> Your instructions: Provide the count of lines below where "computer" occurs, with no other output.

> Provided material:
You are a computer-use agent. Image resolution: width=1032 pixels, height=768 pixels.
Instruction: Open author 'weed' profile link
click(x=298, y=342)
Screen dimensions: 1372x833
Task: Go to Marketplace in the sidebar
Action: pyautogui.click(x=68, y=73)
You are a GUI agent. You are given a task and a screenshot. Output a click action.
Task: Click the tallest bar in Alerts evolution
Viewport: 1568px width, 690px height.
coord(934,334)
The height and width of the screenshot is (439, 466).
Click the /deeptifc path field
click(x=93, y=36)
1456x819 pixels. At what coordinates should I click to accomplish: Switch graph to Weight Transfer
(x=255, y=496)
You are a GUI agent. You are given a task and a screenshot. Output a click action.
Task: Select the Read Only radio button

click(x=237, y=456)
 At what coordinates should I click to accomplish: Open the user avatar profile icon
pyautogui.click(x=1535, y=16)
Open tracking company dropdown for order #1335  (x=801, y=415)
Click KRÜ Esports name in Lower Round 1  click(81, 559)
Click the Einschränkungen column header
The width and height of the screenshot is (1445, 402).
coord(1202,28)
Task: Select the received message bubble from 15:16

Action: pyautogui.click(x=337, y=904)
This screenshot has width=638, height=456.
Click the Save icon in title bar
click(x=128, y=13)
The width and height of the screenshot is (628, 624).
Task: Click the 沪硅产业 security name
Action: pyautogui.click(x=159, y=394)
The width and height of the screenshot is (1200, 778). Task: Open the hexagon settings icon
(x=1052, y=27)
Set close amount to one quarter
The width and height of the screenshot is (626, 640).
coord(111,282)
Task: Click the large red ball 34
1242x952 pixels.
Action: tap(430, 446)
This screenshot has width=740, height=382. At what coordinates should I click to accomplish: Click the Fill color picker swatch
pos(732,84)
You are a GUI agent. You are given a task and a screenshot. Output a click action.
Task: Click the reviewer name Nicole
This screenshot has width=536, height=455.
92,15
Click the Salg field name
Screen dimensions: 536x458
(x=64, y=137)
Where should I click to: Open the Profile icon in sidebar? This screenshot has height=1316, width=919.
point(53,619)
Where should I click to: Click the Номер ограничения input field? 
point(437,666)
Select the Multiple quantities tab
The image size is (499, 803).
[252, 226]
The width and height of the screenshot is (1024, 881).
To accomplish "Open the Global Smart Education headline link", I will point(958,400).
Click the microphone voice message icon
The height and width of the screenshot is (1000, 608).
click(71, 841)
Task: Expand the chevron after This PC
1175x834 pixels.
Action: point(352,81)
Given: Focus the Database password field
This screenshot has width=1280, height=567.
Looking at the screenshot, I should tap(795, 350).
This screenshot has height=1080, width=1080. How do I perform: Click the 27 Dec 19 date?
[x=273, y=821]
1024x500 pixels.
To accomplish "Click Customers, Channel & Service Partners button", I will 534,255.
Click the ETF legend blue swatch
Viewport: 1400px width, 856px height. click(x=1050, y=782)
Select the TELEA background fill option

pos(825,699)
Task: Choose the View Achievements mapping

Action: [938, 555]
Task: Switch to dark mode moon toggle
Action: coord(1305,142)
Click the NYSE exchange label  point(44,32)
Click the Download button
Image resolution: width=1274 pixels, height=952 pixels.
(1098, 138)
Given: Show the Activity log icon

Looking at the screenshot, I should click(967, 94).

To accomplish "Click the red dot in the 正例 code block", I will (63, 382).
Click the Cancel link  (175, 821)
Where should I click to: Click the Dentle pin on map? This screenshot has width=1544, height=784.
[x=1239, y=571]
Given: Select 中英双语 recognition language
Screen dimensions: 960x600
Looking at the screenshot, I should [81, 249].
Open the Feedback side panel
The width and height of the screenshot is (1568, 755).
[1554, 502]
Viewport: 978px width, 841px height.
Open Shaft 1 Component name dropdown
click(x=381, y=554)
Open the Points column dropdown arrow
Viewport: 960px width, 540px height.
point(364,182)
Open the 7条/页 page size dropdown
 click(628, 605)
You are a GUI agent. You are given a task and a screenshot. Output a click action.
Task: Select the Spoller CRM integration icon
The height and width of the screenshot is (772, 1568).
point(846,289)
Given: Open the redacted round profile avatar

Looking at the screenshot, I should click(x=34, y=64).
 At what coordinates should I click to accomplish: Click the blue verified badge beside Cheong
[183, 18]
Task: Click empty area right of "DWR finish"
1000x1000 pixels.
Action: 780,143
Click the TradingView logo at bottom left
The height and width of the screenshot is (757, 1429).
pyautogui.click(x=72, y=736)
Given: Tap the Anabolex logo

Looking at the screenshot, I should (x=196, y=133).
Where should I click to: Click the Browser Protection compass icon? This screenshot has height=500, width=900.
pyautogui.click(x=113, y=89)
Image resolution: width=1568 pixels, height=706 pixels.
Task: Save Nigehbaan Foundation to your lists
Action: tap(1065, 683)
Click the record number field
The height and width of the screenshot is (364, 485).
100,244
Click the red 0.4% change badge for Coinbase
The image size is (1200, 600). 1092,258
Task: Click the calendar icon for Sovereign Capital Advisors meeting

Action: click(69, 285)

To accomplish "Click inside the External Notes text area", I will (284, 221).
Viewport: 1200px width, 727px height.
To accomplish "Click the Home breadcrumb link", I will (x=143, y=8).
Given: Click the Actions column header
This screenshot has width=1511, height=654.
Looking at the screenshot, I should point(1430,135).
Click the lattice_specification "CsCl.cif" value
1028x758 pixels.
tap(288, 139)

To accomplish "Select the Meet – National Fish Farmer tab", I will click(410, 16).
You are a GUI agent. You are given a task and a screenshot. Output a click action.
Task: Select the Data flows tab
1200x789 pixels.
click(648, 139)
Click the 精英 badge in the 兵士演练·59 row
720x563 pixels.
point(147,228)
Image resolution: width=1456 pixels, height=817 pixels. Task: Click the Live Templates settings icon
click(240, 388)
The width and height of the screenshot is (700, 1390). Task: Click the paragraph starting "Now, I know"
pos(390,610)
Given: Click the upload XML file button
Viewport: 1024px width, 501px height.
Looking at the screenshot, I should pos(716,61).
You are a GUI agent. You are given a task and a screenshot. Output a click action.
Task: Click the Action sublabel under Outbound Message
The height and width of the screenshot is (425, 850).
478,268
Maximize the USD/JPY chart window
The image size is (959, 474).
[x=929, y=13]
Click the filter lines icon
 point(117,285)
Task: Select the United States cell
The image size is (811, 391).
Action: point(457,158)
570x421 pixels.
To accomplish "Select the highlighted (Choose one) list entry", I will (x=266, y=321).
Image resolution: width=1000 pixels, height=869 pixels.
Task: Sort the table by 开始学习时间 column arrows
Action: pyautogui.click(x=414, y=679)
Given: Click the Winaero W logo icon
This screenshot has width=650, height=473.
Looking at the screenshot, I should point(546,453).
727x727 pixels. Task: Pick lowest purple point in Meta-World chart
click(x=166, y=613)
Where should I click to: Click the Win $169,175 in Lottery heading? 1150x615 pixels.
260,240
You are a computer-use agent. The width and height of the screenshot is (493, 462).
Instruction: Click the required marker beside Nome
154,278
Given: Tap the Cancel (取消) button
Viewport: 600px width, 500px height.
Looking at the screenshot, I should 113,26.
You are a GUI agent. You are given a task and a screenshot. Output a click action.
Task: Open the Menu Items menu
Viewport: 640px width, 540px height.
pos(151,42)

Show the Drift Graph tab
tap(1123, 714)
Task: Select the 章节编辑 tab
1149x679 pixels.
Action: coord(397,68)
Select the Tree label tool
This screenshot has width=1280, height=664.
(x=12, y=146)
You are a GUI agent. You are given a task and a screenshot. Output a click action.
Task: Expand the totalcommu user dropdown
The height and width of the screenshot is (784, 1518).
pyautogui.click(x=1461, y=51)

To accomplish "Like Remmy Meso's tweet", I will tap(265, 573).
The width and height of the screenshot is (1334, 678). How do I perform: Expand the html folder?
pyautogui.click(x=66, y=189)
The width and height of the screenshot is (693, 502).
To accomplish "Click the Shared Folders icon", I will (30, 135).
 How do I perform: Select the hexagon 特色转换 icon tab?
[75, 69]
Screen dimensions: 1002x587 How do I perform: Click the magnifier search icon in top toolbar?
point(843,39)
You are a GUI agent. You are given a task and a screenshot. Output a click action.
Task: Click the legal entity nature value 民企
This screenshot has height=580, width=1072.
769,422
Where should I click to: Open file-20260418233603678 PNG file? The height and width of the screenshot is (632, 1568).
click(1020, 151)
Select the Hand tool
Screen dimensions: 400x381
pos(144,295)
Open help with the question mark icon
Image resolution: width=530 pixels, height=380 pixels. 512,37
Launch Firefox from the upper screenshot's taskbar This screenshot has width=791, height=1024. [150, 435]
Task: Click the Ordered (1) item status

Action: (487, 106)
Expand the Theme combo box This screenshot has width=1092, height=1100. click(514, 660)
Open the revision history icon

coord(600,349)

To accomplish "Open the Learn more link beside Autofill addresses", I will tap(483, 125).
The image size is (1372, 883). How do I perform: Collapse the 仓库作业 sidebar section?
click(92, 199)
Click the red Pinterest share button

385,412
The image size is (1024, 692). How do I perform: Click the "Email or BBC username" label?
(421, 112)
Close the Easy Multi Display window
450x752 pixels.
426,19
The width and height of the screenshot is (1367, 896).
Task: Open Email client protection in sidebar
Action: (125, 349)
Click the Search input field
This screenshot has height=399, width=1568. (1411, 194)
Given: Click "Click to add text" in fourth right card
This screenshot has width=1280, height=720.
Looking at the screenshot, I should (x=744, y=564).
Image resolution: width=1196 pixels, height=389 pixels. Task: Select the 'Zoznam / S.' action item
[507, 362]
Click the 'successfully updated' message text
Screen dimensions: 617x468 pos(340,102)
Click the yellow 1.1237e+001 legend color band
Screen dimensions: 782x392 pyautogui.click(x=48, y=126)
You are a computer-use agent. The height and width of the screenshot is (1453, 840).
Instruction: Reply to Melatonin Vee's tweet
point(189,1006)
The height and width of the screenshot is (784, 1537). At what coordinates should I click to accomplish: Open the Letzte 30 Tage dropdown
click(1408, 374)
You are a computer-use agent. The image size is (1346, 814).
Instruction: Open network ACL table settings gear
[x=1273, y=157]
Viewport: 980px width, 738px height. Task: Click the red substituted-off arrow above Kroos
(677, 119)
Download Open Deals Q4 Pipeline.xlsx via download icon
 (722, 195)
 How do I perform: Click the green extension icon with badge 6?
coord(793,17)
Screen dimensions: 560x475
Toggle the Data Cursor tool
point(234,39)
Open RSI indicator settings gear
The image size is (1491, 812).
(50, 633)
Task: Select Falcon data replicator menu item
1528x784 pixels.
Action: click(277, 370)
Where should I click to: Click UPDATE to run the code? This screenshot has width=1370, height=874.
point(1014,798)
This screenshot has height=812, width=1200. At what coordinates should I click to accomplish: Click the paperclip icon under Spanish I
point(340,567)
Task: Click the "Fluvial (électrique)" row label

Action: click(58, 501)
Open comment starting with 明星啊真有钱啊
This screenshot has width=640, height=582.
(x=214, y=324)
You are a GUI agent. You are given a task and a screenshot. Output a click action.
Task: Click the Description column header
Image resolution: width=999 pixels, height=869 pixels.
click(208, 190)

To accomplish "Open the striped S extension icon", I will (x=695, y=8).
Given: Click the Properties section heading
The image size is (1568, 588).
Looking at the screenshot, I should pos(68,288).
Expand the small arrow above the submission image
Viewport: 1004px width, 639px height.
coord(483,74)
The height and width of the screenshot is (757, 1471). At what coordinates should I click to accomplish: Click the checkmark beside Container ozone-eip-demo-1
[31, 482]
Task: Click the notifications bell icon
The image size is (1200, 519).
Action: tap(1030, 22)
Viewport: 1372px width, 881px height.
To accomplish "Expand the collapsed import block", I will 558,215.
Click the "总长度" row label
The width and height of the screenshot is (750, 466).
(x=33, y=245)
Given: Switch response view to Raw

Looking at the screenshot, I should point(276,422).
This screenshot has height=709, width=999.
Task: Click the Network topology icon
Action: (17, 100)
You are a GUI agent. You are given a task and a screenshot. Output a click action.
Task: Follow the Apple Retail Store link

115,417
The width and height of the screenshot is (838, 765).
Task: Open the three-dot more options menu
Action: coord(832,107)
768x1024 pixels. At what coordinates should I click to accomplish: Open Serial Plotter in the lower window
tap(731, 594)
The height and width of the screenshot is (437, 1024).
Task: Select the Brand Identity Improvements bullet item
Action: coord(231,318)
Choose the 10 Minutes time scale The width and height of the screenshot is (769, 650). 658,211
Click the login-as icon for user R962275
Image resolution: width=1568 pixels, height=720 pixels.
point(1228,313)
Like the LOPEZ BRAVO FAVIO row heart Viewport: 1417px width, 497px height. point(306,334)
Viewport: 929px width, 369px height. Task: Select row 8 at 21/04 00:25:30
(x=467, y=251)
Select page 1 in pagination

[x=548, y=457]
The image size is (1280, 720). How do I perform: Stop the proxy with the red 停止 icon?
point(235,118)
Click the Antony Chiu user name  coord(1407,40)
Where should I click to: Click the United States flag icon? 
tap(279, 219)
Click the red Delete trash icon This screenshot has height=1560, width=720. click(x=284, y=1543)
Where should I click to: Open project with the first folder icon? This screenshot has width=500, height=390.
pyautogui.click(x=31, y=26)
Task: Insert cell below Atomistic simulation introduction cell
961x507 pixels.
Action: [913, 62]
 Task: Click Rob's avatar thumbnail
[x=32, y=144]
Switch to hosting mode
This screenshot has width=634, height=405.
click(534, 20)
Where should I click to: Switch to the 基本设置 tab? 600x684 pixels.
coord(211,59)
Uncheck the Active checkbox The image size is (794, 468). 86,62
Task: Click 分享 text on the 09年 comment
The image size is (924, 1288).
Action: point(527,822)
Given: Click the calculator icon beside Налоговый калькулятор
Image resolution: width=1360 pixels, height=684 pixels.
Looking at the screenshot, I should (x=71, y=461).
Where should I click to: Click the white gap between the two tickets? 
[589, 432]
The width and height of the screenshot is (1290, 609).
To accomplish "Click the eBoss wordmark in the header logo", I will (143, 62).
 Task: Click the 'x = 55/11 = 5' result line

> Result for this task: 4